## Work order
In the records below, take the line with "Open the Life navigation menu" and all lines after it, and copy them exactly, pictures excluded.

## Data for this task
==*==
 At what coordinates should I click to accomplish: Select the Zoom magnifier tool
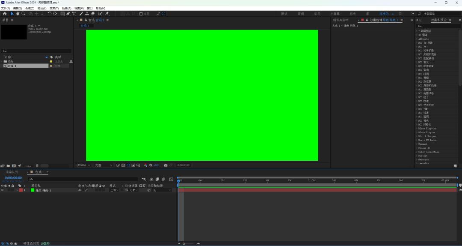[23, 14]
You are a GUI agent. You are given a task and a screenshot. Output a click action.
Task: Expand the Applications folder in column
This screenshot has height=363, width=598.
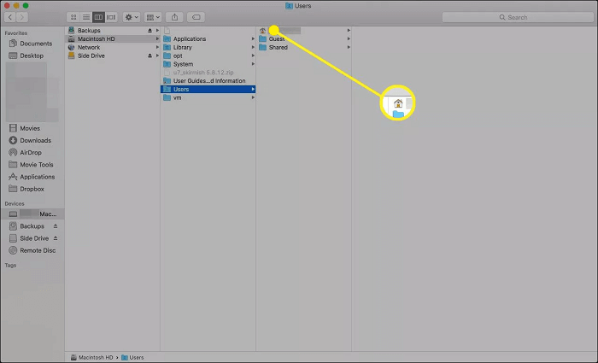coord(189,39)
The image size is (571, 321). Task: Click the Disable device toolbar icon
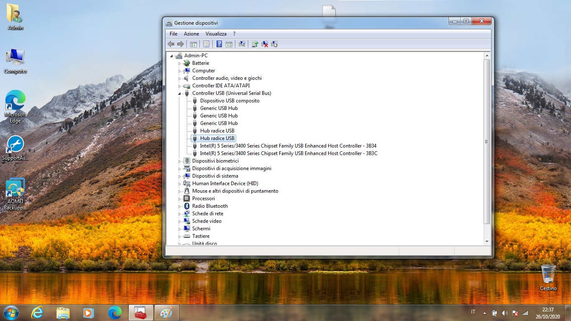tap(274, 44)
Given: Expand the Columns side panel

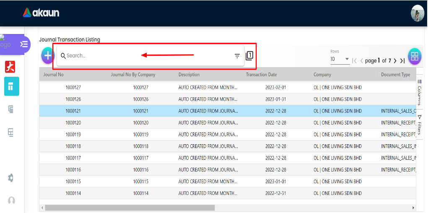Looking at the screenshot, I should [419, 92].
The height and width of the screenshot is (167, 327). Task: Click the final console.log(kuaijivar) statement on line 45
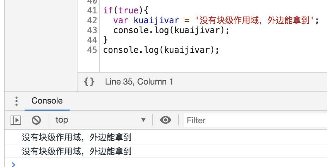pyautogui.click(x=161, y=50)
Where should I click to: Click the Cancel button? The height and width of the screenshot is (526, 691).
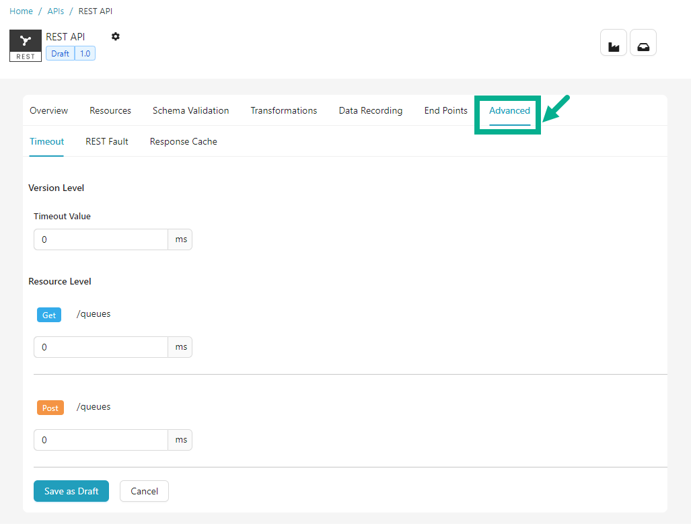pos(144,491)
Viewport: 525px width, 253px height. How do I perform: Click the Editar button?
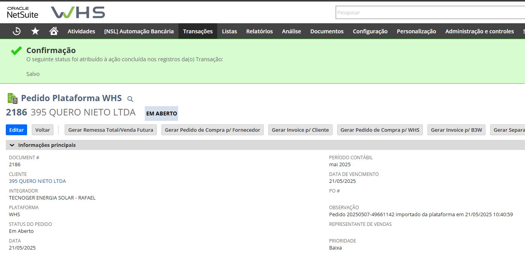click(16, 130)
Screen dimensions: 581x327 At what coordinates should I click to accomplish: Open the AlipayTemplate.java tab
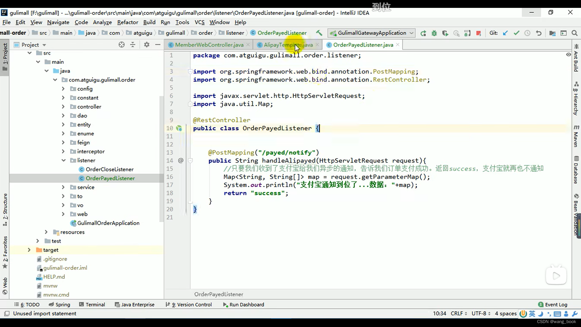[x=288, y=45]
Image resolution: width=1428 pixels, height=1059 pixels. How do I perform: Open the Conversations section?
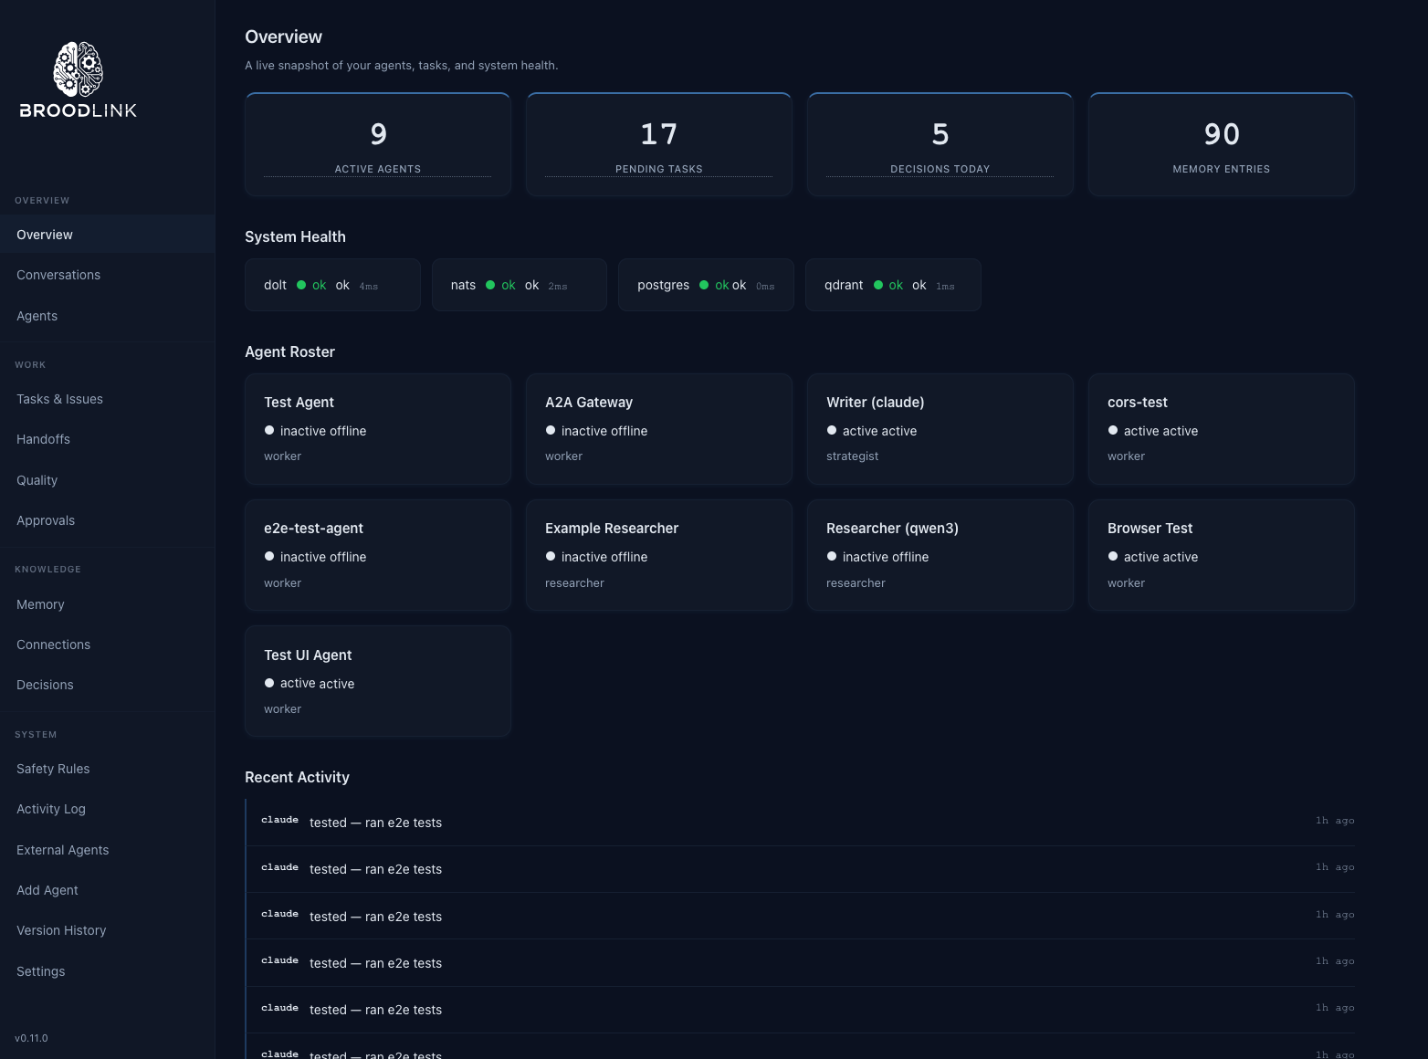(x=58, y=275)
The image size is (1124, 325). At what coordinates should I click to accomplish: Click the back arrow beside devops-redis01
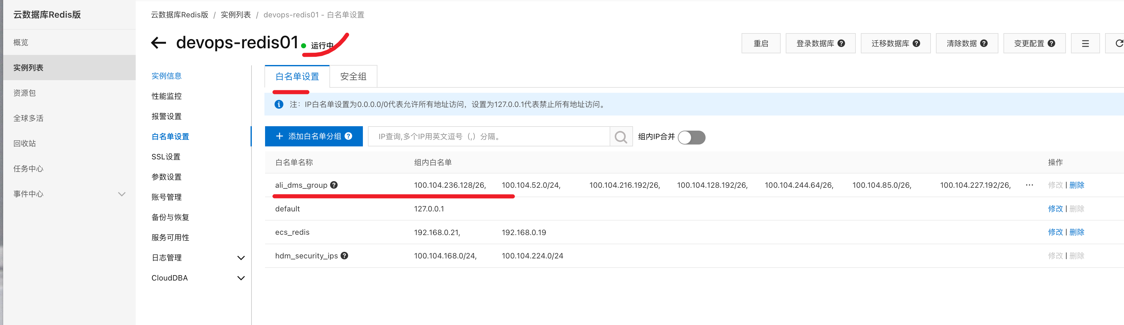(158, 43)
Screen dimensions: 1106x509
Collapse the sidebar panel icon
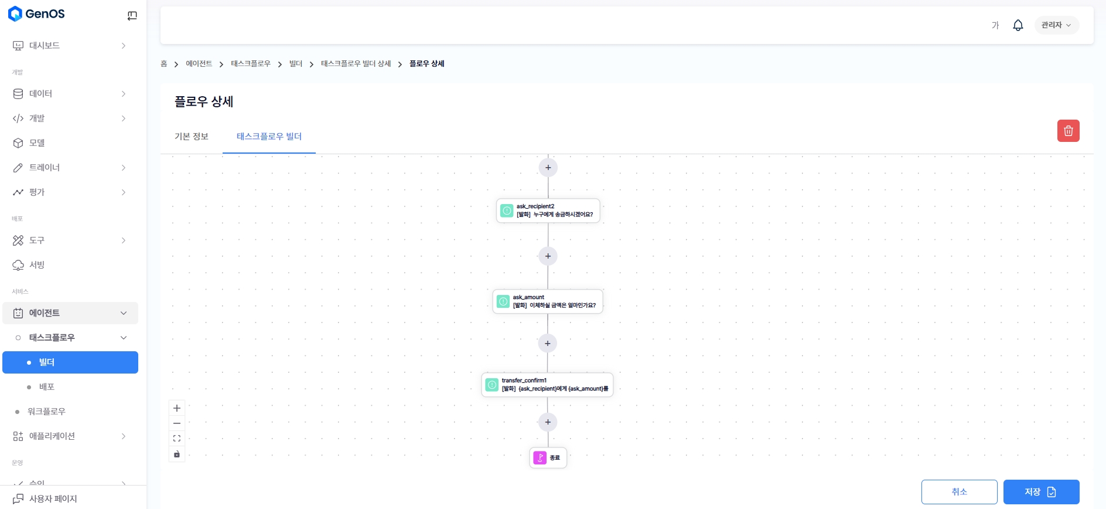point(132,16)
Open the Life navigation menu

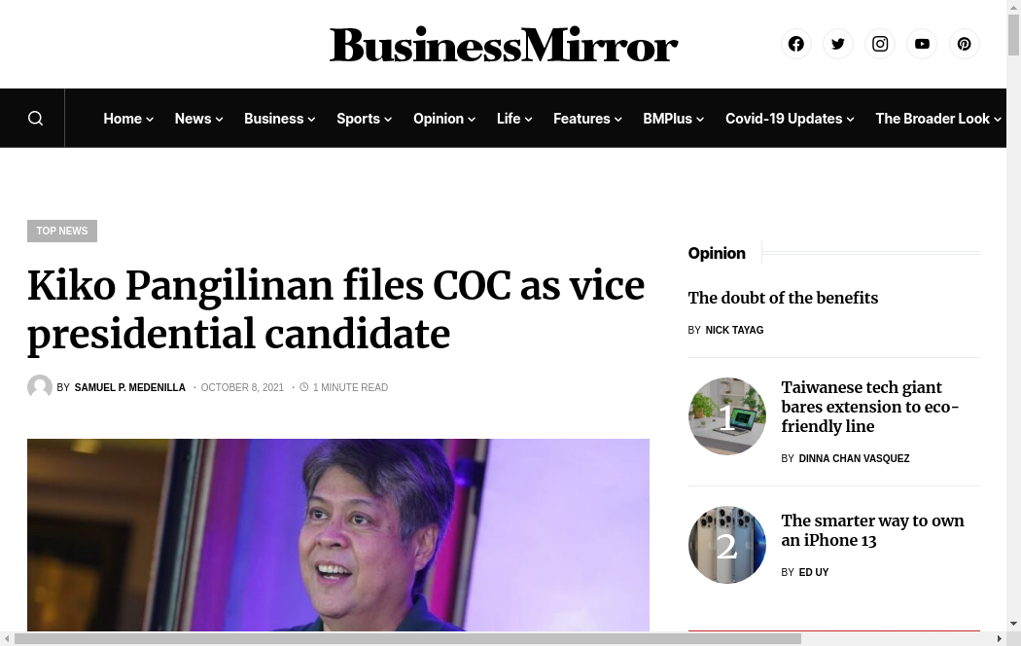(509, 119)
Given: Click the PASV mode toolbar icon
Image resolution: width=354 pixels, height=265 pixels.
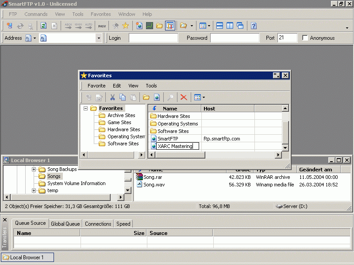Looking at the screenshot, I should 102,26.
==*==
## Your response
Open the Life navigation menu

(509, 119)
Given: Click the PASV mode toolbar icon
Image resolution: width=354 pixels, height=265 pixels.
Looking at the screenshot, I should 102,26.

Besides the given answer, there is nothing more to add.